US20040207591A1

US20040207591A1 - Method and circuit for driving liquid crystal display

Info

Publication number: US20040207591A1
Application number: US10/419,630
Authority: US
Inventors: Ching-Tung Wang
Original assignee: Toppoly Optoelectronics Corp
Current assignee: Innolux Corp
Priority date: 2003-04-21
Filing date: 2003-04-21
Publication date: 2004-10-21

Abstract

A driving method of an LCD panel having a driving IC and a plurality of display groups comprising a plurality of display cells and are respectively coupled to a data electrode and a gate electrode. The driving IC simultaneously drives one display cell in each display group on the same row. First, video signals are provided by the driving IC to one display cell in each display group on the same row. Here, the display cells of adjacent display groups receive opposite polarity video signals. Finally, the scan signals are provided to the gate electrodes.

Description

BACKGROUND OF THE INVENTION

1. Field of the Invention

The present invention relates in general to a method and a circuit for driving a liquid crystal display (LCD). In particular, the present invention relates to a method for driving an LCD having display cells driven by a driving IC to eliminate crosstalk and improve image quality.

2. Description of the Related Art

FIG. 1 is a schematic diagram of a conventional liquid crystal display panel (hereinafter, referred to as an “LCD panel”) and the peripheral driving circuits thereof. As shown in the figure, an

LCD panel

1 is formed by interlacing data electrodes (represented by D1, D2, D3, . . . , Dm) and gate electrodes (represented by G1, G2, G3, . . . , Gm), each of the interlaced data electrodes and gate electrodes control a display cell. As an example, interlacing data electrode D1 and gate electrode G1 control the display cell 200. The equivalent circuit of each display cell comprises thin film transistors (TFTs) (Q11-Q1 m, Q21-Q2 m, . . . , Qn1-Qnm) and storage capacitors (C11-C1 m, C21-C2 m, . . . , Cn1-Cnm). The gates and drains of these TFTs are respectively connected to gate electrodes (G1-Gn) and data electrodes (D1-Dm). Such a connection can turn on/off all TFTs on the same line (i.e. positioned on the same scan line) using a scan signal of gate electrodes (G1-Gn), thereby controlling the video signals of the data electrodes to be written into the corresponding display cell. It is noted that a display cell only controls the brightness of a single pixel on the LCD panel.

Accordingly, each display cell responds to a single pixel on a monochromatic LCD while each display cell responds to a single subpixel on a color LCD. The subpixel can be red (represented by “R”), blue (represented by “B”), or green (represented by “G”). In other words, a single pixel is formed by an RGB (three display cells) combination.

In addition, FIG. 1 also shows a part of the driving circuit of the

LCD panel

1. The gate driver 10 outputs one or more scan signals (also referred to as scan pulses) of each of the gate electrodes G1, G2, . . . , Gn according to a predetermined sequence. When a scan signal is carried on one gate electrode, the TFTs within all display cells on the same row or scan line are turned on while the TFTs within all display cells on other rows or scan lines may be turned off. When a scan line is selected, data driver 20 outputs a video signal (gray value) to the m display cells of the respective rows through data electrodes D1, D2, . . . , Dm according to the image data to be displayed. After gate driver 10 scans n rows continuously, the display of a single frame is completed. Thus, repeated scans of each scan line can achieve the purpose of continuously displaying an image. As shown in FIG. 1, signal CPV indicates the clock of the gate driver 10, signal CTR indicates the scan control signal received by the gate driver 10, signal LD indicates a data latch signal of the data driver 20, and signal DATA indicates the image signal received by the data driver 20.
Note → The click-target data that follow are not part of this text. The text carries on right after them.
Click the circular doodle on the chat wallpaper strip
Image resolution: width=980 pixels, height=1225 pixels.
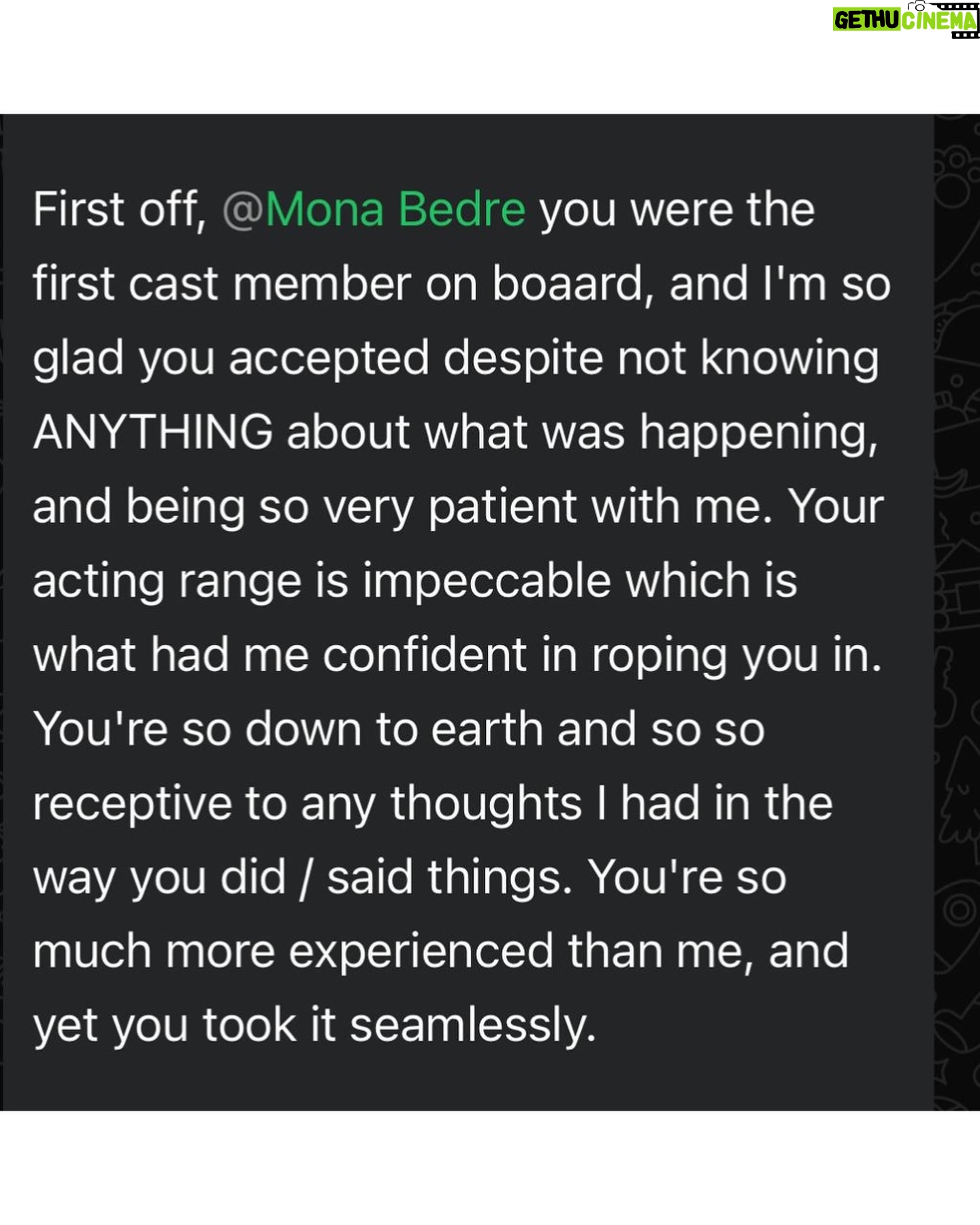(960, 910)
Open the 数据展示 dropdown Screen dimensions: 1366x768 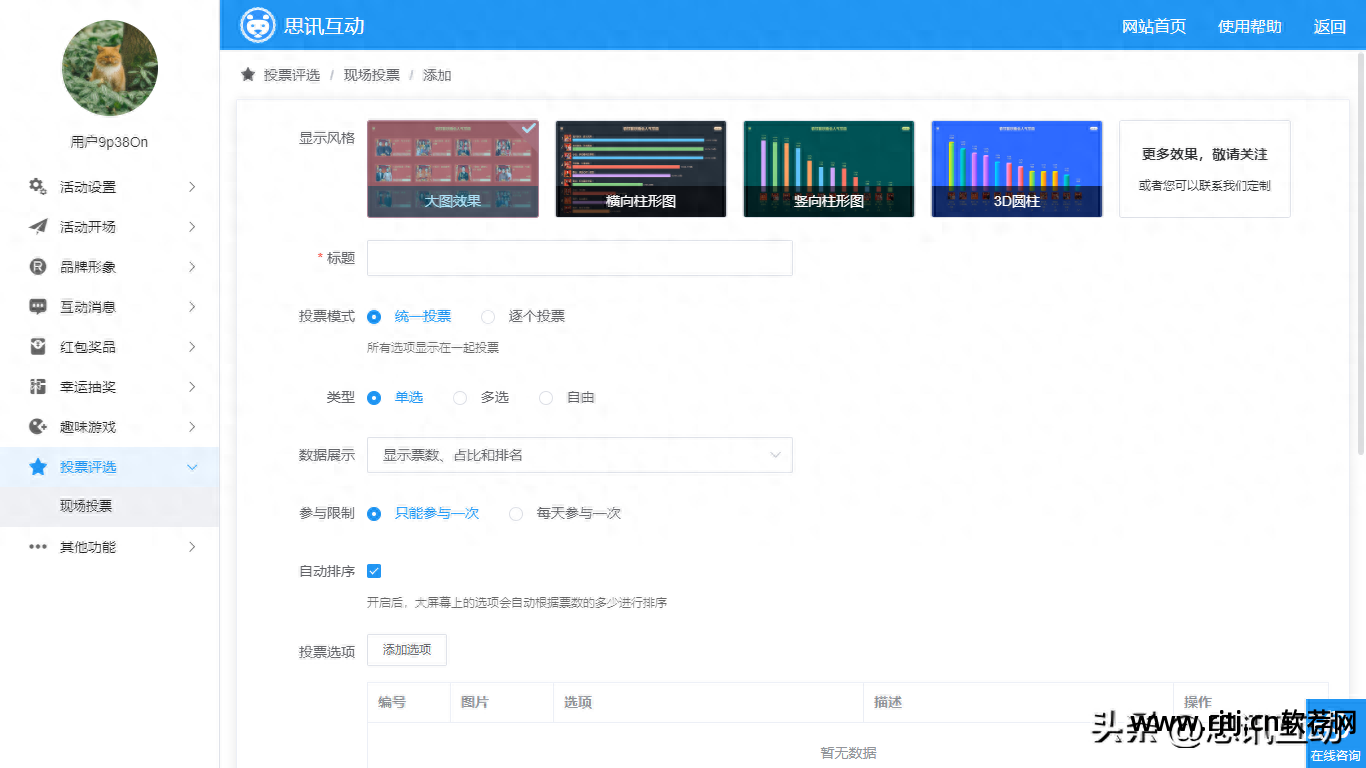[580, 455]
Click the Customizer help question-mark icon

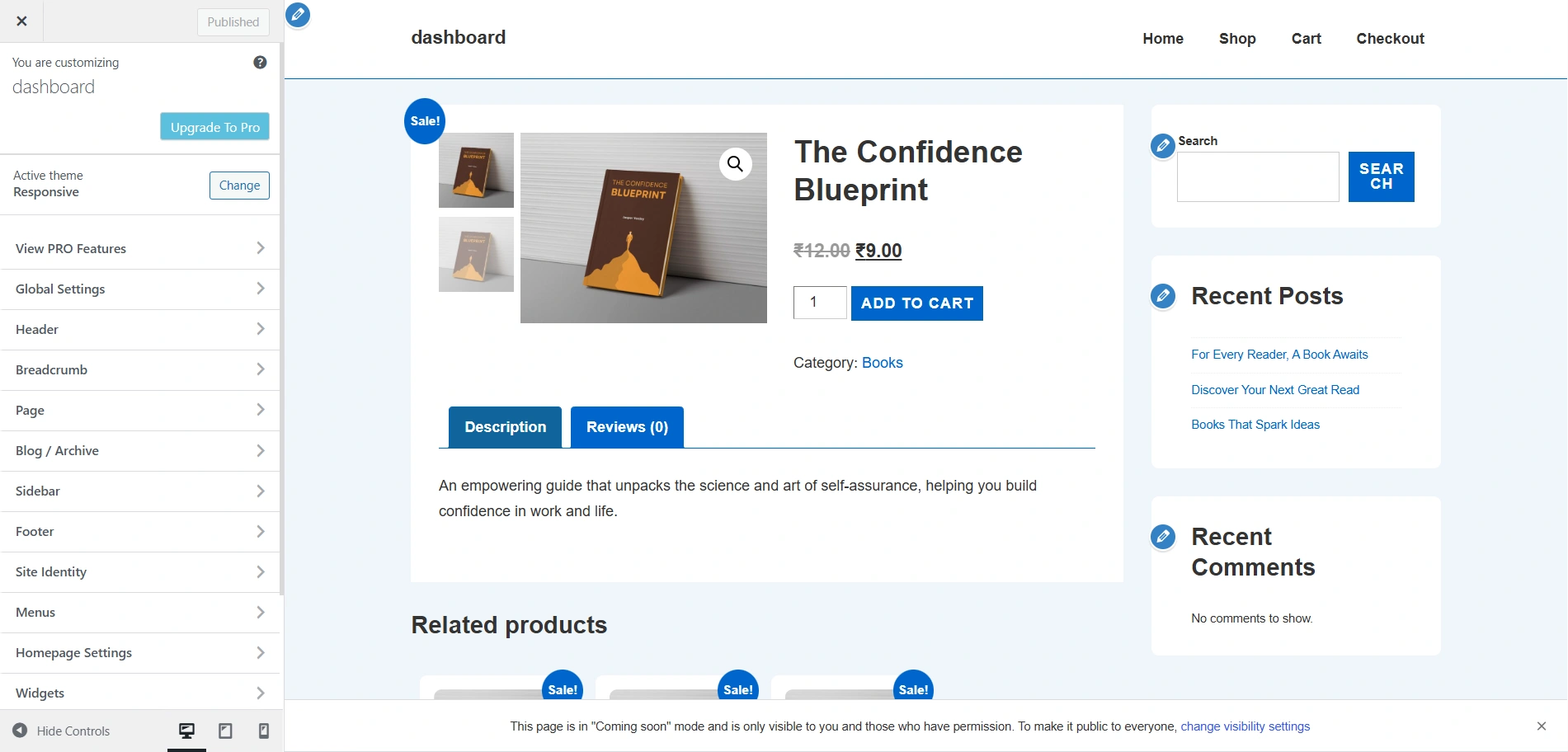click(260, 63)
Typically, a video signal, which is transferred by the data electrodes D 1, D2, . . . , Dm, is divided into a positive video signal and a negative video signal based on the relationship with the common electrode voltage VCOM. The positive video signal indicates a signal having a voltage level higher than the voltage VCOM, and based on the gray value represented, the actual produced potential of the signal ranges between voltages Vp1 and Vp2. In general, a gray value is lower if it is closer to the common electrode voltage VCOM. On the other hand, the negative video signal indicates that the signal has a voltage level lower than the voltage VCOM, and based on the gray value represented, the actual produced potential of the signal ranges between voltages Vn1 and Vn2. Also, the gray value is lower if it is closer to the common electrode voltage VCOM. When a gray value is represented, whether in a positive or negative video signal, the display effect is substantially the same.
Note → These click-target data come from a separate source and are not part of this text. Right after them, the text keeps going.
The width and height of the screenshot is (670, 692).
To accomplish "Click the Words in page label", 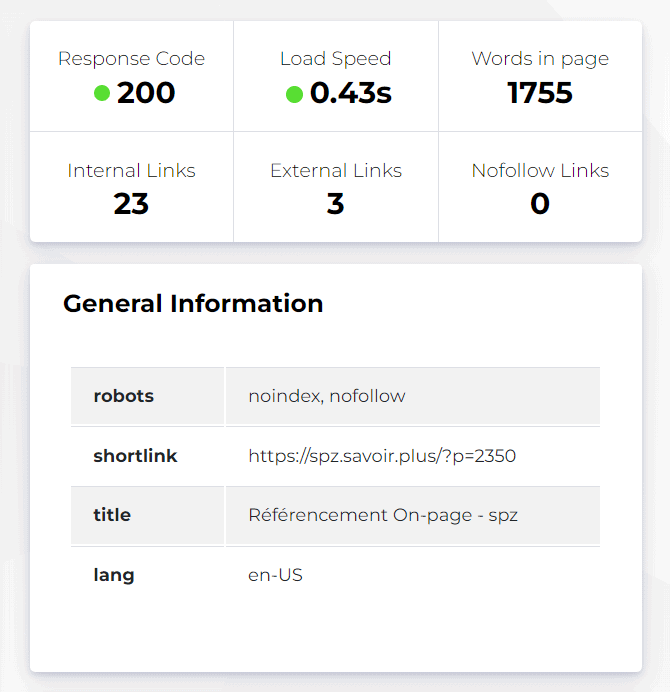I will pyautogui.click(x=540, y=59).
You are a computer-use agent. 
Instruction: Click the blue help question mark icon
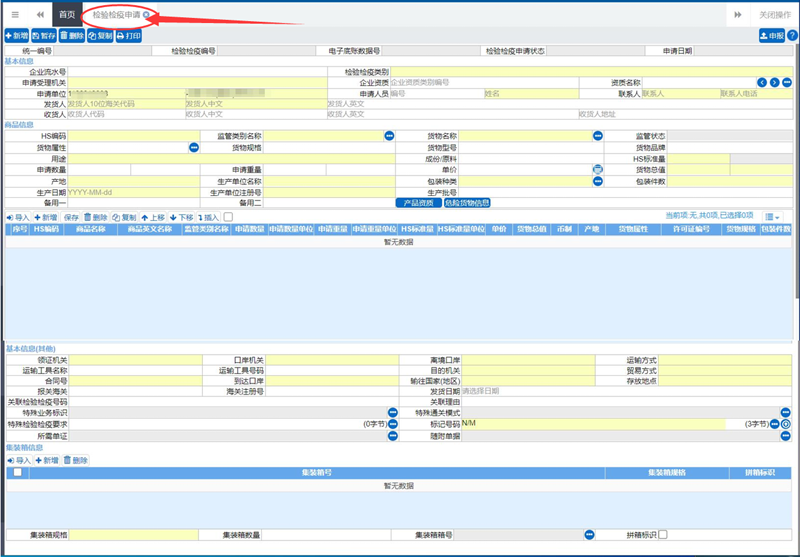(x=792, y=36)
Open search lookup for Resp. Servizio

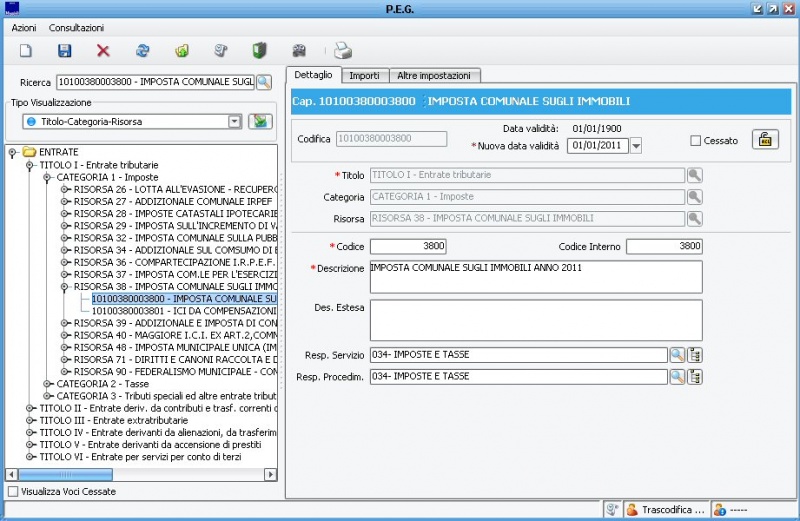click(x=677, y=354)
In order to prevent the liquid crystal molecule from continuously receiving a single-polar bias voltage, thus reducing the life span of liquid crystal molecules, a display cell alternately receives positive and negative polar video signals corresponding to odd and even frames.

The disposition of the different polar video signal in each display cell can be divided into four driving types: frame inversion, line inversion, column inversion, and dot inversion. In the frame inversion driving mode, the polarity of the video signal is the same on the same frame but opposite to its adjacent frames. In the line or column inversion driving mode, the same line or column on the same frame has the same polarity of the video signal but the opposite polarity to its adjacent lines or columns. In the dot inversion driving mode, the polarity of the video signal on the same frame is presented in an interlaced form, which is the type described in the present invention.
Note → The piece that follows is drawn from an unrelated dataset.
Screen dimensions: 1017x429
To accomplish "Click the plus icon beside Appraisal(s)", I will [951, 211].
FIG. 2 shows the polarity of the video signals received by each display cell on the LCD panel 3 in dot inversion driving mode. In FIG. 2, the LCD panel 3 comprises a plurality of display cells. The display cells responding to the same gate electrode are connected to different data electrodes, respectively. In dot inversion driving mode, the polarity of each display cell is opposite to its adjacent display cells connected to the same gate electrode or data electrode in a frame.

As mentioned above, when a gray value is represented, whether in a positive or negative video signal, the display effect is substantially the same. In addition, the number of the positive video signals and negative video signals received by a data electrode is the same. Thus, the common electrode voltage VCOM is not obviously shifted.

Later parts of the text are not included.